Description of the task: Collect the lines of the entries where "Enable" shows up.

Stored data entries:
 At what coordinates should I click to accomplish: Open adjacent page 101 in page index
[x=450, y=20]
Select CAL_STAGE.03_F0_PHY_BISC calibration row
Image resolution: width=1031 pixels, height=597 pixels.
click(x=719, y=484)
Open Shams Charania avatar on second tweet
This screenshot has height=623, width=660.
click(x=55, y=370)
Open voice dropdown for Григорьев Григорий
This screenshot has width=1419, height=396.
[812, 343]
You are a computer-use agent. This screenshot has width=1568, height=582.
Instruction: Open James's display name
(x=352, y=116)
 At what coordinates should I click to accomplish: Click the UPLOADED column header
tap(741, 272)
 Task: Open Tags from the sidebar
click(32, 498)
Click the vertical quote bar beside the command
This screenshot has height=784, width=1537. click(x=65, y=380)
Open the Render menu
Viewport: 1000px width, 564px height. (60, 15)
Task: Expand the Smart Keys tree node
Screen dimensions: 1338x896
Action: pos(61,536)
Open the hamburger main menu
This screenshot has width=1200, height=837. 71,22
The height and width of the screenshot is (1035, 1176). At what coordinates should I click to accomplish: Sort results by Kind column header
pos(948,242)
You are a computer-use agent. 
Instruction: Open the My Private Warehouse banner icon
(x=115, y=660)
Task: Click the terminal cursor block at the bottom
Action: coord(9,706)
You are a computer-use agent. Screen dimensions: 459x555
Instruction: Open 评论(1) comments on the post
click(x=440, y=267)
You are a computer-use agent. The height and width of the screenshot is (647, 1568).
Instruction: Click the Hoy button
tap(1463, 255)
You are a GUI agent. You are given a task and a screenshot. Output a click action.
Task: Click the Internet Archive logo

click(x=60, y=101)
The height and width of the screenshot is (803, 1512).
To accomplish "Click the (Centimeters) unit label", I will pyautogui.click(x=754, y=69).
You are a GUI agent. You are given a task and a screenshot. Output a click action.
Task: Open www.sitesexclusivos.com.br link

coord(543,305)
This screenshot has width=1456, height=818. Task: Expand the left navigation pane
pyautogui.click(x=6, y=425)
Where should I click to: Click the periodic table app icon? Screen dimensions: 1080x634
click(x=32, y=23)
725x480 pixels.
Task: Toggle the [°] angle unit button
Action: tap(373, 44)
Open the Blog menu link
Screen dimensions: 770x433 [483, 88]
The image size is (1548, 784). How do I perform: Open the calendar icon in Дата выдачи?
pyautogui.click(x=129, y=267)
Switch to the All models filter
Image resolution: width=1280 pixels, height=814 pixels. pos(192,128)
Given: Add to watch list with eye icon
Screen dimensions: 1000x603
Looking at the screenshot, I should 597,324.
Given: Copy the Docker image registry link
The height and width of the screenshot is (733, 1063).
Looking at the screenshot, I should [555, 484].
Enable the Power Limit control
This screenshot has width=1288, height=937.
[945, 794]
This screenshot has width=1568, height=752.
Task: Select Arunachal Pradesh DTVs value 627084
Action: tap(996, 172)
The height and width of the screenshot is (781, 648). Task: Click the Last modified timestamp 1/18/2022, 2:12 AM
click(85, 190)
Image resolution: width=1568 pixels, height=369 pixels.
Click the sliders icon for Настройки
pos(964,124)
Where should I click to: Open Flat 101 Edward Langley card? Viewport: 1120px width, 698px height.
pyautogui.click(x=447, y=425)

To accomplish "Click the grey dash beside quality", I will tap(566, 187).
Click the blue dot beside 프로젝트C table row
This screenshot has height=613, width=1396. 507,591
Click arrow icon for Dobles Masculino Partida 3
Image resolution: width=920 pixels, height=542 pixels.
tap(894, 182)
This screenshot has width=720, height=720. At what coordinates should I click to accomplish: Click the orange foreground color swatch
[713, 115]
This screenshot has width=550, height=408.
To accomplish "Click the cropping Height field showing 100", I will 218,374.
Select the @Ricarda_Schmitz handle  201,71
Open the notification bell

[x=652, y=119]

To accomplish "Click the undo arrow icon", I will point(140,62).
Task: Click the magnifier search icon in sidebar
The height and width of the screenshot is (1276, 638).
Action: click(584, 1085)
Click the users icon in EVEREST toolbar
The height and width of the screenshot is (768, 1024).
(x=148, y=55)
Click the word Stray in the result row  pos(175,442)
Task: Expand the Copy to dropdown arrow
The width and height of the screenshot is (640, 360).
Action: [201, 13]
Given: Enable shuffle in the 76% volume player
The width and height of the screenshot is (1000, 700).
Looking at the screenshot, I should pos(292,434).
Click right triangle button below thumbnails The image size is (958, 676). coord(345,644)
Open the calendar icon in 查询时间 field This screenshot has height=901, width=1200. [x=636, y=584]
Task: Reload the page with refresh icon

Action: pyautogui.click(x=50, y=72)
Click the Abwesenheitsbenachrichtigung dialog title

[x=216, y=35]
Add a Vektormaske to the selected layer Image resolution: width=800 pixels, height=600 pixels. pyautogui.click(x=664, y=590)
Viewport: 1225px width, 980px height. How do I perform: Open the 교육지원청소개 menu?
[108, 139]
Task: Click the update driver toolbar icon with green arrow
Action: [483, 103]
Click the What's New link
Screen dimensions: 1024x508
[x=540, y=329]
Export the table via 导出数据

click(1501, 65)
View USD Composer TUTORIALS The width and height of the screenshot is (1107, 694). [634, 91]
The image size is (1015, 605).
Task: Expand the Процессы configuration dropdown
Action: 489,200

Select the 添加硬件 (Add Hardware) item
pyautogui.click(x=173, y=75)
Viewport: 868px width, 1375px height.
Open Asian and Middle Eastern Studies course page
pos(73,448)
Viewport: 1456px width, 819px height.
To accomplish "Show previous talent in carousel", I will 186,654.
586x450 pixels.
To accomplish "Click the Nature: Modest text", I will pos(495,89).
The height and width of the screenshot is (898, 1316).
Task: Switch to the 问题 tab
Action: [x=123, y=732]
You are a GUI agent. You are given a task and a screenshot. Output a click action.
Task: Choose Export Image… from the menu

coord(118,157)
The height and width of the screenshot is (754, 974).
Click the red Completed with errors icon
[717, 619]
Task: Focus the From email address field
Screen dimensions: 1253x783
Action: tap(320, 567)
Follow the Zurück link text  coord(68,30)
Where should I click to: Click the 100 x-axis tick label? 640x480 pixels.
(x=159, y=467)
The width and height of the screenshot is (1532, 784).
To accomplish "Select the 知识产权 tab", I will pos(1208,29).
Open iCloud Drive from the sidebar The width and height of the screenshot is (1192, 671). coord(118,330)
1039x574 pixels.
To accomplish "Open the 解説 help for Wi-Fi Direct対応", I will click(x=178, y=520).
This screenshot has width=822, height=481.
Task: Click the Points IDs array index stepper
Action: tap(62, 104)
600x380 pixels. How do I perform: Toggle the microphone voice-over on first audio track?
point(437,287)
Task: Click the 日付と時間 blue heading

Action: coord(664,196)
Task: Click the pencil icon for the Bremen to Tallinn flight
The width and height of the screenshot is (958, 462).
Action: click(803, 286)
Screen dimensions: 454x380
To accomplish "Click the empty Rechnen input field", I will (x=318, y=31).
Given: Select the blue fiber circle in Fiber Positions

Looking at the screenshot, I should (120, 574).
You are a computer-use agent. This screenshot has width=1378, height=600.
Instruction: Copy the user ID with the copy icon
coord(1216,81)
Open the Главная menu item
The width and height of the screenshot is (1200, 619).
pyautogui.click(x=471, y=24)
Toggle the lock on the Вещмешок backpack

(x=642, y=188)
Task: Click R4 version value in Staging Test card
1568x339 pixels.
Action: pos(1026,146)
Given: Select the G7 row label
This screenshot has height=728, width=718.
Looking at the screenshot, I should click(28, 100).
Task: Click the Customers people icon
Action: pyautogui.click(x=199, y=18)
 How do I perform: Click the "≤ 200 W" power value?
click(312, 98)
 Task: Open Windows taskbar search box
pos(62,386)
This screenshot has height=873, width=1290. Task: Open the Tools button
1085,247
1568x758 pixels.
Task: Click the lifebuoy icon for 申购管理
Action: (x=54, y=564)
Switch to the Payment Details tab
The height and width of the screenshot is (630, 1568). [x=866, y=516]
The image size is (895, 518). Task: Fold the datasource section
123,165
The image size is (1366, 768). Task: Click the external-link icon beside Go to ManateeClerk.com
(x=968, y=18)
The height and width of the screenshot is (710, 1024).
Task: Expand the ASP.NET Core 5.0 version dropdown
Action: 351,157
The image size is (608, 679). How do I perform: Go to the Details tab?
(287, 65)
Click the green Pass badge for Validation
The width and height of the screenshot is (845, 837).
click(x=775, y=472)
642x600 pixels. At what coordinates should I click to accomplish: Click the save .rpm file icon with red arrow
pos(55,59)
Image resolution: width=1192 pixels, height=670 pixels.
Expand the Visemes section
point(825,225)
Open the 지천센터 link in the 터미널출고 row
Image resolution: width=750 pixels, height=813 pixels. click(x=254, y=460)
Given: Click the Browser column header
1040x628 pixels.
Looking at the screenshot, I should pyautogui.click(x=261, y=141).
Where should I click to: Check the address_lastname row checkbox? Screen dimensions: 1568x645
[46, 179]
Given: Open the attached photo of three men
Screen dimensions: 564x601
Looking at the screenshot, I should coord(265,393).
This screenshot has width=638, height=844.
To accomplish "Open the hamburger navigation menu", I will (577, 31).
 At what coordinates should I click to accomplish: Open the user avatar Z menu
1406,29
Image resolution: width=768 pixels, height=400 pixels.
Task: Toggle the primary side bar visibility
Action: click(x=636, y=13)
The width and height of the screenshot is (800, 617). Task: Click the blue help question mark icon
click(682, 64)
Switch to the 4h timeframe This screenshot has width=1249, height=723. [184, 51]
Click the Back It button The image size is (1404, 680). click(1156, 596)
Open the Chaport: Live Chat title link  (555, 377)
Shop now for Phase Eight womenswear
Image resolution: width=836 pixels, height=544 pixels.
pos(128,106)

Exercise solution:
Enable the Power Limit control
Given: Enable shuffle in the 76% volume player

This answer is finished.